I was commissioned in the USMC in 1957 and stories about Chesty abounded at that time.
Then came the Vietnam War and the brave service of his son, Lewis Burwell Puller, Jr.
Lewis Burwell Puller Jr. was the son of Lt. General Lewis "Chesty" Puller, the most decorated Marine in the history of the U.S. Marine Corps. He followed in his father's footsteps and became a Marine officer.
Puller graduated high school from Christchurch School in Christchurch, Virginia, in 1963 and from the College of William and Mary in 1967.[2] He received orders to Vietnam in July 1968, where he served as an Infantry Platoon Commander for three months. On October 11, 1968, his rifle jammed during an engagement with North Vietnamese troops; Puller was wounded when he tripped a booby-trapped howitzer round, losing his right leg at the hip, his left leg below the knee, his left hand and most of his fingers on his right hand in the explosion.

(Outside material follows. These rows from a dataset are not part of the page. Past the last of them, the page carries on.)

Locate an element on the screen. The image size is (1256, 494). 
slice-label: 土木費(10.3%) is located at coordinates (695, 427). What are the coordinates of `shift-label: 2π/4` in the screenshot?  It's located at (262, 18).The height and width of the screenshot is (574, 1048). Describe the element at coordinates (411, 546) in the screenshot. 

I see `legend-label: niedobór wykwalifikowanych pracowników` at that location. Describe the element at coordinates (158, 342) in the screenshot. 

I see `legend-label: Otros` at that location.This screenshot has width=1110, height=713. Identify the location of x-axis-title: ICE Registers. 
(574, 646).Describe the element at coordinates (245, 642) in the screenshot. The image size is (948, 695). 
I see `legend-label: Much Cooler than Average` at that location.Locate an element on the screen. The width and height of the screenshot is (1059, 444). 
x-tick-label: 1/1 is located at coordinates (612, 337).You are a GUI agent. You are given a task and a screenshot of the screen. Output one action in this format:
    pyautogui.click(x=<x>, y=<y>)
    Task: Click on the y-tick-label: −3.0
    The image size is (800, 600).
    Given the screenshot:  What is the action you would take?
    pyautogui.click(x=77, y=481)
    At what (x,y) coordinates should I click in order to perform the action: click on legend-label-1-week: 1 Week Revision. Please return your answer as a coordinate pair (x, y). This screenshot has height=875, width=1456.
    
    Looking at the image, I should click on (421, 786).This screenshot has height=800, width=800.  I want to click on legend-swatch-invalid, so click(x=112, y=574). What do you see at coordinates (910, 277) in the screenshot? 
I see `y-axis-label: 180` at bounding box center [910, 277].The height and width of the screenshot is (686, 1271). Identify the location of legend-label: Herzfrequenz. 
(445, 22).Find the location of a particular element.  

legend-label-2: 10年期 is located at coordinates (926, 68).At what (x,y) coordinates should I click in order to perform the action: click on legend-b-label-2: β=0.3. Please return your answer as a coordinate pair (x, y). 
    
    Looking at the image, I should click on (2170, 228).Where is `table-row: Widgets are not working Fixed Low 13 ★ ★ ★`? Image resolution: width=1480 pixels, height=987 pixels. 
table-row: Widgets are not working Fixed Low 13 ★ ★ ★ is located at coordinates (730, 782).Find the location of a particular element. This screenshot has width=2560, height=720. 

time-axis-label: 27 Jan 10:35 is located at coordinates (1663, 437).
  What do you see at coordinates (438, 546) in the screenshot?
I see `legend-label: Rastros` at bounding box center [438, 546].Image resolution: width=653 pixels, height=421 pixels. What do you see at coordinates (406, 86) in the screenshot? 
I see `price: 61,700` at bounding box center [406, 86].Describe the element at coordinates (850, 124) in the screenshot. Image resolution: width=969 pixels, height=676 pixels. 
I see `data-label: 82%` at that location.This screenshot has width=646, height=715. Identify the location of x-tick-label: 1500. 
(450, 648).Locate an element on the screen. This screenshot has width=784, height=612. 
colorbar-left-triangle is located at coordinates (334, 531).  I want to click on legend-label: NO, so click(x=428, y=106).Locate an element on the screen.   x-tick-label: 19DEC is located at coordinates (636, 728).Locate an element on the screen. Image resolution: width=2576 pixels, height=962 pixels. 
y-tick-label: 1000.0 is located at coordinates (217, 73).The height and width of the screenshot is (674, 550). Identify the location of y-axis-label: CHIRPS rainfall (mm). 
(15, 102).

The shell riddled his body with shrapnel, and he lingered near death for days with his weight dropping to 55 pounds, but he survived. Puller later recalled the first time his father saw him in the hospital. He described how his father broke down weeping and that hurt him more than any of his physical injuries. Those who knew him say that it was primarily because of his iron will and his stubborn refusal to die that he survived. He was medically discharged from the Marine Corps. He was awarded the Silver Star Medal, the Navy and Marine Corps Commendation Medal, two Purple Heart Medals, and the Republic of Vietnam Gallantry Cross for his service in the Marine Corps.
And guess what? The republicans in Virginia were able to dump all over that record. Read on below for part of a very nasty story.
The story goes back to 1978 five years after I arrived in Richmond to teach at the Medical College of Virginia. Five years were not near enough for me to understand the politics of Virginia after spending all those years in the struggle up North in places like Buffalo and Boston. In fact, to be honest, I still don't understand the people here very well and I guess I never will.
Lew Puller
was admitted to the Virginia Bar in 1974 and began working as a lawyer for the Veteran's Administration and on President Gerald Ford's clemency board He mounted a campaign for Congress in 1978 as a Democrat in Virginia but lost in a landslide with only 28% of the vote against incumbent Republican Congressman Paul Trible
In his book
Fortunate Son He talks about having been advisede to not run on his war record and how shocked he was to get such advice.
His passionate hopes to become a political leader and to safeguard the next generation from suffering as he had, were cut short by a decisive loss to his opponent, Paul Trible. Paul Trible was a man who, to Lewis' disgust, was elected on the strength of his pro-military stance, even though Trible had avoided serving in Vietnam.
This should sound familiar.
The bottom line is that democrats were never really good marines. Only republicans love their country.